Abends erscheint plötzlich ein Nachbar auf meiner Parzelle und wundert sich, dass der Hausmeister das so überhaupt nicht locker sieht. Der Mann, Typ „zerstreuter Camping- Professor“, fragt, ob er meinen Camper mal von innen sehen dürfe, er habe seinen T6 selbst ausgebaut. Wir einigen uns darauf, dass ich dann aber auch mal gucken darf. Schon verrückt, was manche Menschen sich einbilden, bauen zu können. Im WDR gab’s mal eine Handwerker- Doku mit dem treffenden Titel „Soll das so…?“, in der Handwerkerprofis Heimwerker retteten, wenn deren Projekte zu arg am Ziel vorbei schossen. Dieses arme Auto hier wäre ein Kandidat für die nächste Staffel. Und die übernächste. Schade um den schönen Bulli.

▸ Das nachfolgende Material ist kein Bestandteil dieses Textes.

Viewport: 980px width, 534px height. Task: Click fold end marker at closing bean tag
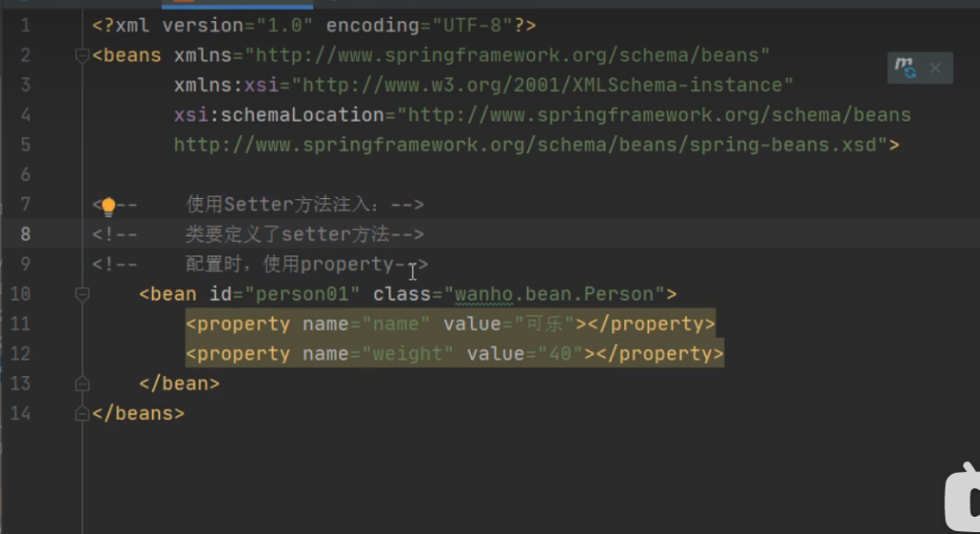(81, 384)
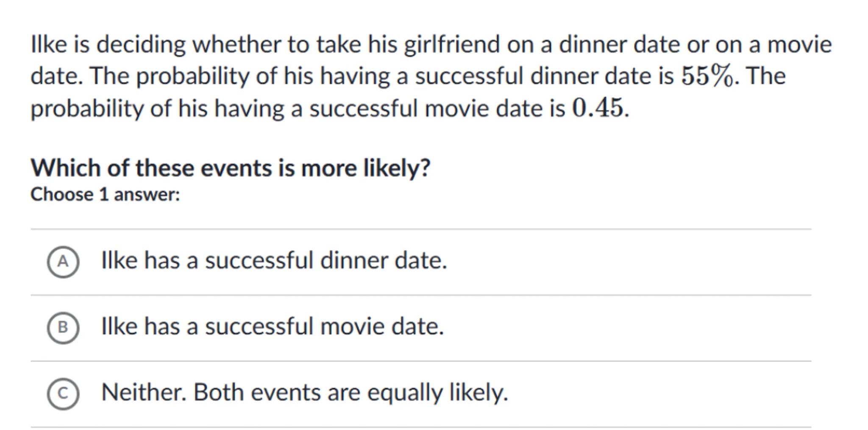
Task: Click the "Both events are equally likely" text
Action: [351, 393]
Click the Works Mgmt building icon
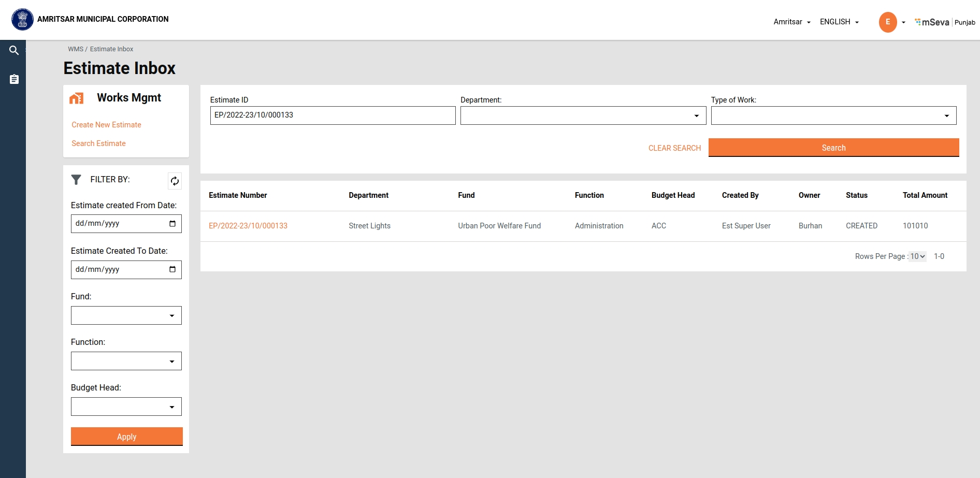Image resolution: width=980 pixels, height=478 pixels. pyautogui.click(x=77, y=98)
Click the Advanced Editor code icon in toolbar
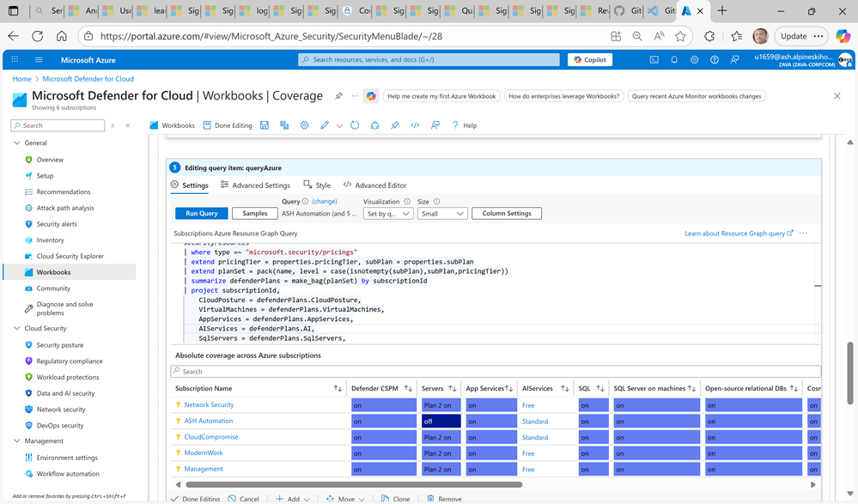 click(415, 125)
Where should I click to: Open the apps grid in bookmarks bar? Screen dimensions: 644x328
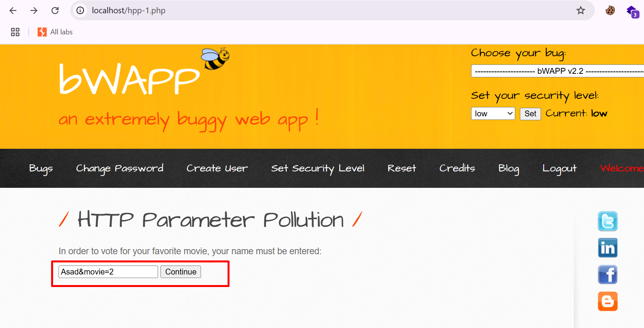tap(15, 32)
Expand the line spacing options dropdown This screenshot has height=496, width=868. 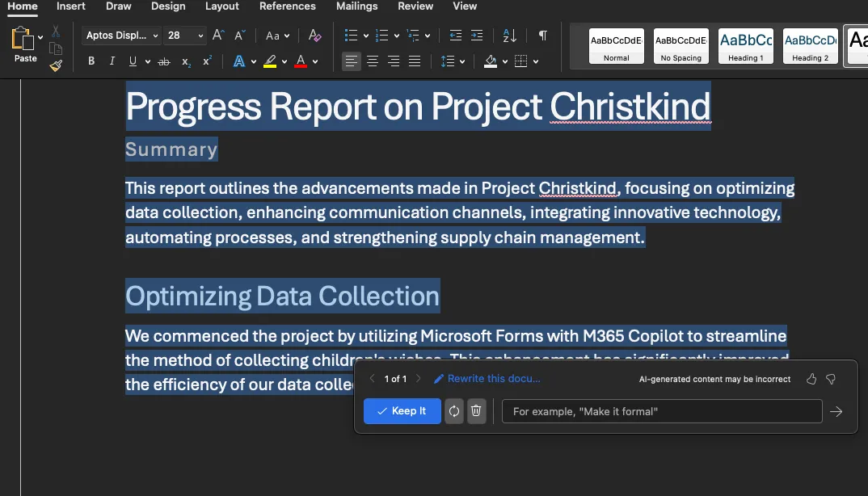click(461, 61)
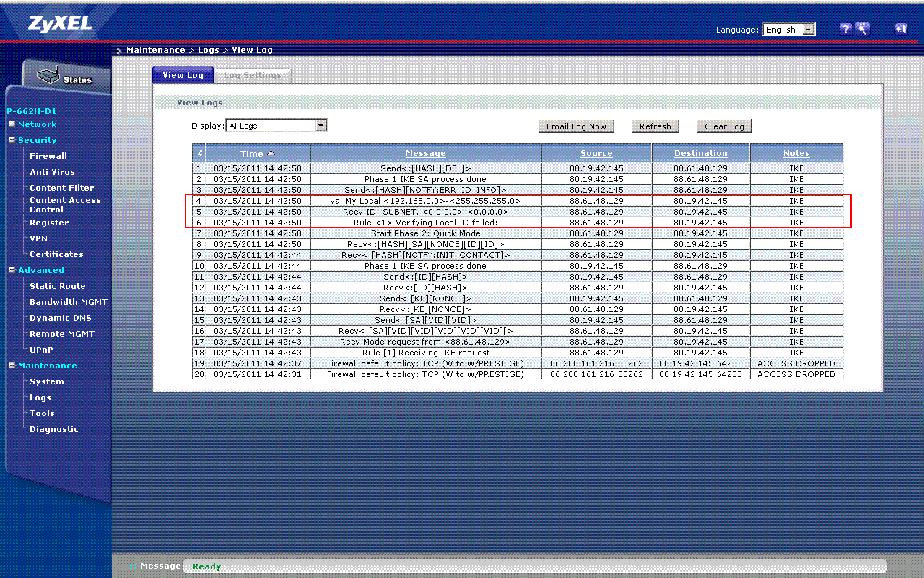Open the Display All Logs dropdown
This screenshot has height=578, width=924.
click(x=321, y=126)
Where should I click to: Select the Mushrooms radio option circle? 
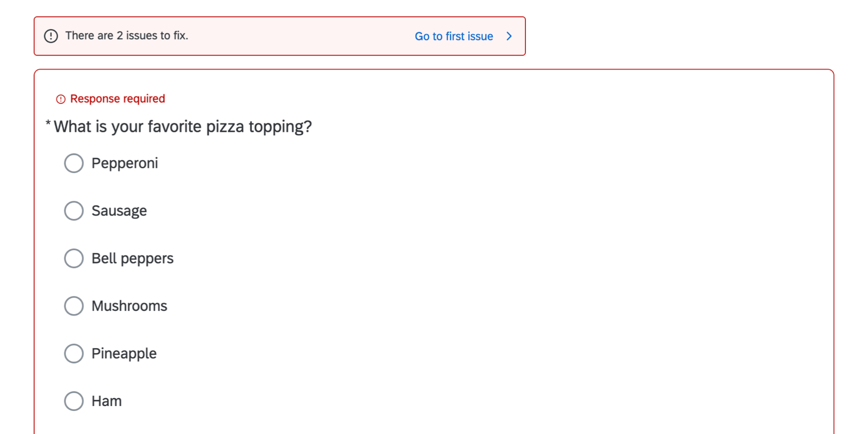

Die Abende beschließe ich mit Salat und Pitabrot und lausche dabei den drei Dauercampernachbarn gegenüber, die über die Chefin, ihre Handlanger und den Zustand der Anlagen lästern und am zweiten Abend leise alte Maffay- Hits singen, weil „Mannis Plutuh-Box keinen Saft mehr hat.“
Zum meiner Linken schlafen müde Camping- Kinder bei offenem Wohnwagenfenster mit „Bibi und Tina und der Waldbrand“ ein und ich hoffe, dass ich bei Warnstufe vier von fünf dem Thema in diesem Urlaub nirgends näher komme als hier.
Bei meiner Abreise werfe ich Karte nach einem letzen Düdüt in den Briefkasten und bin froh, weiterzuziehen. Ich freue mich auf einen klaren See, einen grünen Platz, mehr Schatten und weniger Düdüt. Keine Ahnung, vor was für Eindringlingen man hier Angst hat. Jedes dieser Tore kann man, wenn man nur will, leicht überklettern und von der Seeseite den Platz sowieso gut erreichen (sofern man eins der wenigen nicht eingezäunten Stücke Ufer zum Einsetzen seines Piratenschiffs findet), aber angesichts der überall hier stehenden beeindruckenden Zäune, Tore und Stacheldrähte scheint man in Brandenburg ein gesteigertes Sicherheitsbedürfnis zu spüren.
Mal schauen, wie sicher ich mich in MV ohne pausenloses. Düdüt fühle. Zum Glück habe ich ja meinen kleinen Wachhund dabei. Der macht bei Bedarf auch Geräusche. Aber andere.